Cinquant’anni e non dimostrarli: ecco il magnifico film “Nata libera”, girato nel 1966 e oggi ottimamente restaurato. Ma la sua attualità sta sopratutto nella visione moderna e attuale del rapporto tra l’uomo e la natura selvaggia, superando la tendenza a umanizzare impropriamente gli animali, quasi che fossero personaggi disneyani e non esseri liberi e con il diritto di vivere secondo la loro natura e non la nostra. Un film che ancora emoziona e sorprende anche per l’onestà del racconto, che non omette, pur con la cautela dell’epoca, anche le scene più crude della vita selvaggia.
La vicenda è ambientata nel Meru National Park, in Kenya, tratta da una storia vera narrata nel best seller autobiografico di Joy Adamson del 1960. Elsa, cucciola di leone la cui madre fu uccisa, è destinata come le sorelle allo zoo, ma viene invece “adottata” dal naturalista britannico George Adamson e da sua moglie Joy.
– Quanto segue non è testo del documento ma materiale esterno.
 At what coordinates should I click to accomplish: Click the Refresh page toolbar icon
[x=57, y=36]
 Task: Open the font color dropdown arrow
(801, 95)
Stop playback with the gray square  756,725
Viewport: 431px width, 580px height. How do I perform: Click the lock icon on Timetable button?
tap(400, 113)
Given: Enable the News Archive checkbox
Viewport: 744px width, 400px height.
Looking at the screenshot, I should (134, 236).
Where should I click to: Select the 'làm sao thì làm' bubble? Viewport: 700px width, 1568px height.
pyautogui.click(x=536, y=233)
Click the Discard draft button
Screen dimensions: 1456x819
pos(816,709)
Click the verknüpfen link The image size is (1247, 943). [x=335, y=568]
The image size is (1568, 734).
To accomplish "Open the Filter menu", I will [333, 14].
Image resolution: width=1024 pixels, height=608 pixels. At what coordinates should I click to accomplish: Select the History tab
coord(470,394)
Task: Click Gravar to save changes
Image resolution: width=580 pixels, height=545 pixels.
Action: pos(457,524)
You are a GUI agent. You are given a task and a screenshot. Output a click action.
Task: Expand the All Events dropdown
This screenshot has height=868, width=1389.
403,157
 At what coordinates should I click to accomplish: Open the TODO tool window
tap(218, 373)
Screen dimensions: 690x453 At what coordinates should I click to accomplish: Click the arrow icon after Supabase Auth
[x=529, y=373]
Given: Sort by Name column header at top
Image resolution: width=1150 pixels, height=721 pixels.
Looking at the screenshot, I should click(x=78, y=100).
Addomesticata, Elsa è come un animale di casa, dimostra intelligenza, sensibilità e uno straordinario affetto per “mamma” Joy. Una volta adulta, però, non può più rimanere nel mondo degli uomini.
Tuttavia rimetterla in libertà significa sottoporla a un lungo, difficile e pericoloso periodo di reinserimento nella vita selvaggia. Un reinserimento che ha successo grazie alla pazienza e ostinazione di “mamma” Joy. La toccante scena finale del film mostra tuttavia come Elsa, benché oramai inserita nella savana, non abbia dimenticato la famiglia umana nella quale ha trascorso l’infanzia.
Il film fu un kolossal, grande successo del regista britannico James Hill (1919 – 1994), con scenografia scritta sotto pseudonimo da Lester Cole, polacco naturalizzato USA, comunista e nella black list. Le musiche furono di John Barry, che vinse nel 1967 due Oscar. Ebbe un seguito nel 1972 e diede origine a una serie tv.
Onore al merito del festival Cinemambiente di Torino di aver individuato questo significativo cinquantesimo anniversario.